Los medios de comunicación se han lanzado desde el primer instante a buscar entre las piedras a expertos de la religión, a periodistas corresponsales que fueron o están destinados en Roma. El guion es casi calcado a lo que sucedió desde la muerte de Pablo VI en 1978 hasta la fecha. Tal vez con las novedades de que el colegio cardenalicio se ha internacionalizado más y es mayor, y que muchos de sus purpurados no se conocen entre sí. La crisis del catolicismo, la necesidad de abrir puertas a otras confesiones, el celibato sacerdotal, la mayor presencia femenina, el aborto, la homosexualidad o el desarrollo misionero en los verdaderos graneros para el catolicismo de Latinoamérica, África y Asia son los asuntos que están siempre sobre la mesa. La Iglesia en Occidente está en crisis aun cuando hay en él un sector fuerte y conservador que se ha rasgado la púrpura con los tímidos avances que ha dado Bergoglio en sus 12 años de mandato. La verdad es que poco ha cambiado y que con este Papa ha seguido decreciendo el número de católicos y la falta de vocaciones sacerdotales.

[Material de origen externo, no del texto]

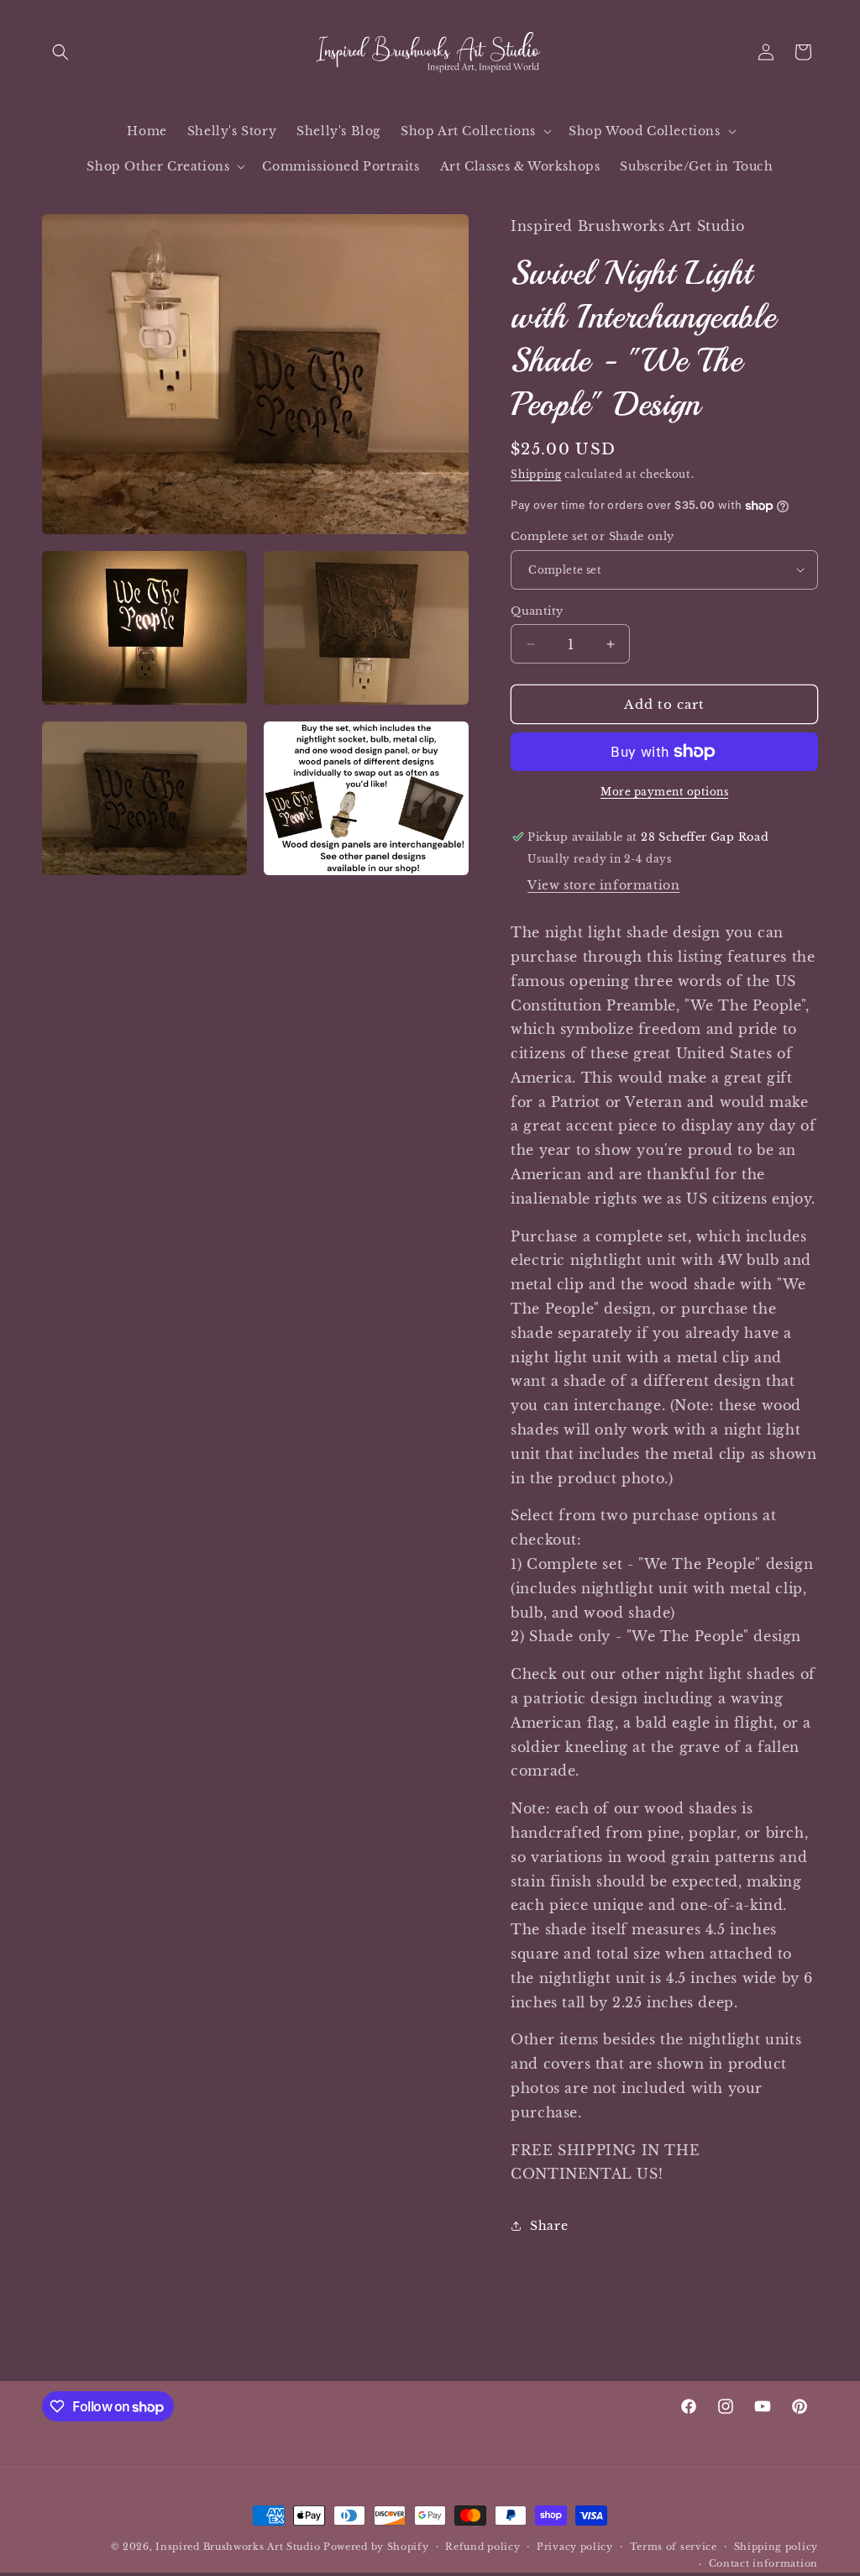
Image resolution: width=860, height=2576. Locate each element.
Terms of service (673, 2546)
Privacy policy (575, 2546)
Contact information (763, 2563)
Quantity (537, 611)
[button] (60, 52)
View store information (603, 885)
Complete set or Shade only (592, 536)
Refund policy (482, 2546)
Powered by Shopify (376, 2546)
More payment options (664, 791)
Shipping (536, 474)
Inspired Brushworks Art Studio (237, 2546)
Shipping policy (776, 2546)
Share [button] (549, 2225)
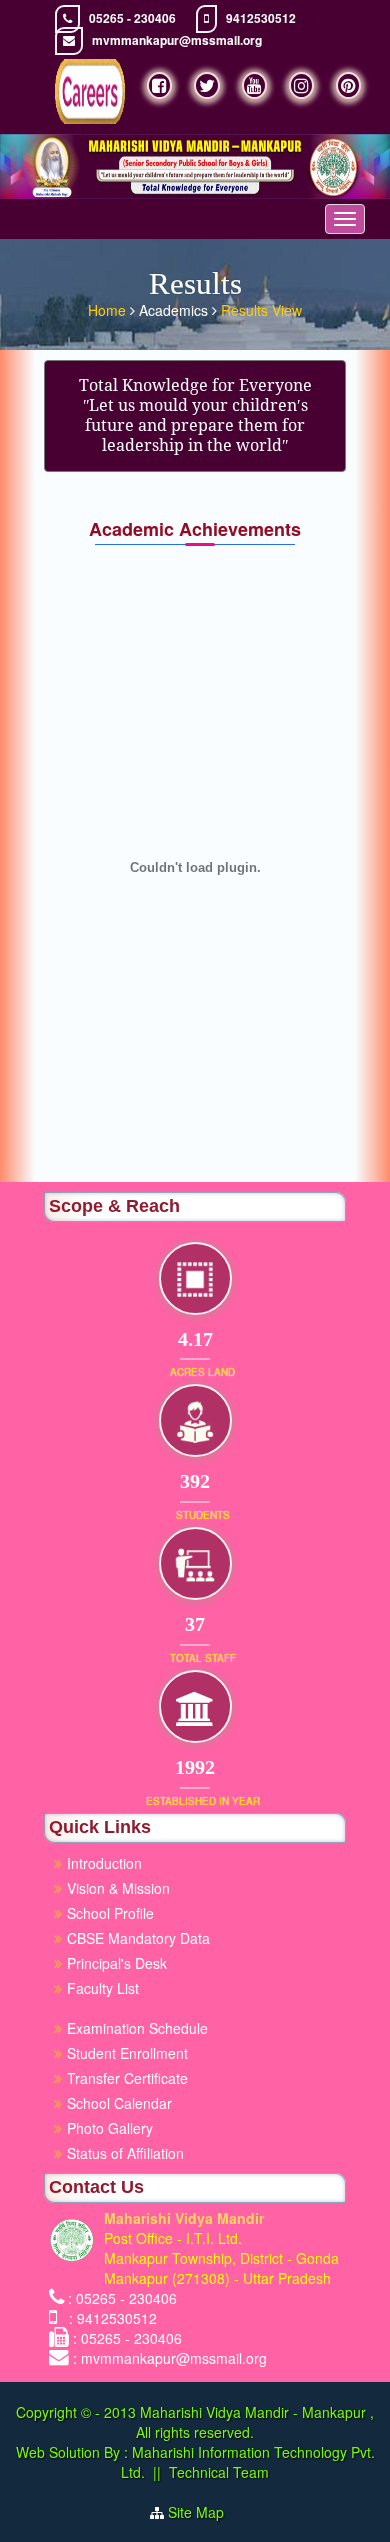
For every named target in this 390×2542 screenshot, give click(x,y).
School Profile (110, 1913)
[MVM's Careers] (90, 91)
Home (109, 310)
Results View (261, 310)
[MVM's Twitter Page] (207, 85)
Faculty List (103, 1988)
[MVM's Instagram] (301, 85)
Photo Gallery (110, 2128)
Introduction (104, 1863)
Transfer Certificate (127, 2078)
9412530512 (261, 18)
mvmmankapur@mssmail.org (177, 40)
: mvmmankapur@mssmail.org (170, 2358)
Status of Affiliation (125, 2153)
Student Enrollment (127, 2053)
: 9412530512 (109, 2318)
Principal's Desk (117, 1963)
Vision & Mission (118, 1888)
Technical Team (219, 2472)
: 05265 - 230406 (122, 2298)
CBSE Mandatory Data (138, 1938)
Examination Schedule (137, 2028)
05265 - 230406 (132, 18)
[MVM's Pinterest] (348, 85)
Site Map (204, 2512)
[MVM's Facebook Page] (159, 85)
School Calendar (119, 2103)
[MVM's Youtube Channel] (254, 85)
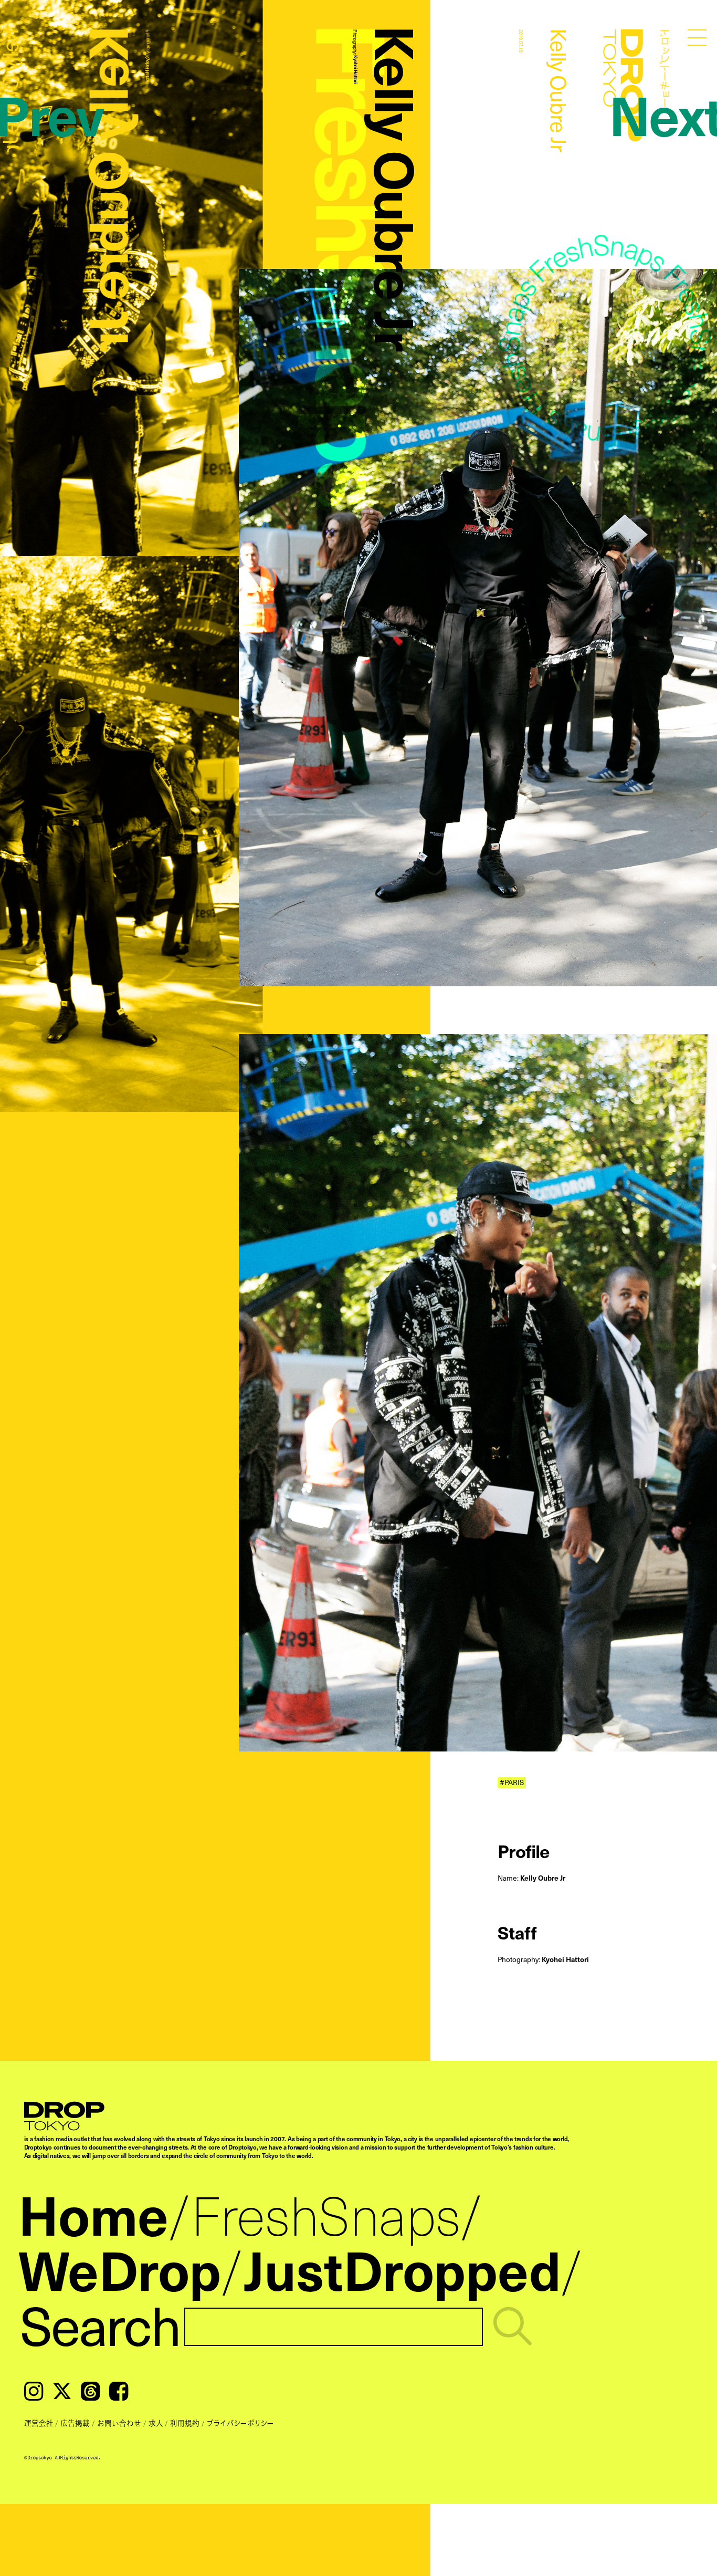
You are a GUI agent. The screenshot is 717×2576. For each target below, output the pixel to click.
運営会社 (39, 2422)
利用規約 (184, 2422)
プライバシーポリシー (240, 2422)
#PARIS (512, 1782)
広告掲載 (75, 2422)
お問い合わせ (119, 2422)
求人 (156, 2422)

Y como siempre, la conveniencia de mandatos no largos, pese a que también se dijo con la llegada de Wojtyla con «apenas» 58 años. Y naturalmente tampoco falta la publicación de la lista de «papables», que es como la de ministrables previa a la formación de gobierno. El famoso dicho vaticano es que quien entra Papa al cónclave sale cardenal. Los medios hablan de una larga docena y los clasifican en dos bloques: bergoglianos progresistas y conservadores opuestos a Francisco. Casi un 80% de los purpurados ha sido nombrado por el Pontífice recién fallecido. Quizá los más expertos en vaticanismo nos advierten prudentemente que la Iglesia siempre ha sido conservadora. Y parece confirmarlo esa plasticidad de liturgia cinematográfica del desfile de ancianos ataviados con sotana roja, algunos apoyados en un bastón mientras marchan detrás del abierto y sencillo féretro de madera. ¿Qué pensarán? 

Son los Príncipes de la Iglesia. Extra Omnes, anuncia el maestro de ceremonias de manera solemne mientras cierran las puertas de la Capilla Sixtina. Se ha modernizado la quema de papeletas. Un argentino, el cardenal Eduardo Pironio, estuvo a punto de provocar un desastre por el mal funcionamiento de la chimenea en la elección de Wojtyla. Ese arzobispo polaco, de Cracovia, en cuya designación, sostienen los expertos, influyó la CIA. Ninguno de los 1400 millones que se estima componen la grey católica actualmente tienen una participación directa en la elección del sucesor de San Pedro

El día, que es previsible llegue, que la Santa Sede decida ser más transparente en la elección papal y depender menos de «la inspiración del Espíritu Santo» la Iglesia será más democrática, pero igualmente perderá el hálito de misterio y sorpresa que le rodean. Vean si no el final un tanto estrambótico de la película Cónclave o el no menos sorprendente del ensayo de Javier Cercas, El loco de Dios en el fin del mundo. El novelista estará en este mundo y en el otro eternamente agradecido a un cura sencillo, que tocaba piel a diario y que congeniaba mal con el boato y las luchas palaciegas de la Curia Romana, el gobierno del Vaticano. Si Cristo resucitara, seguramente lo primero que haría sería echar la persiana a ese mundo tan alejado de los menos favorecidos.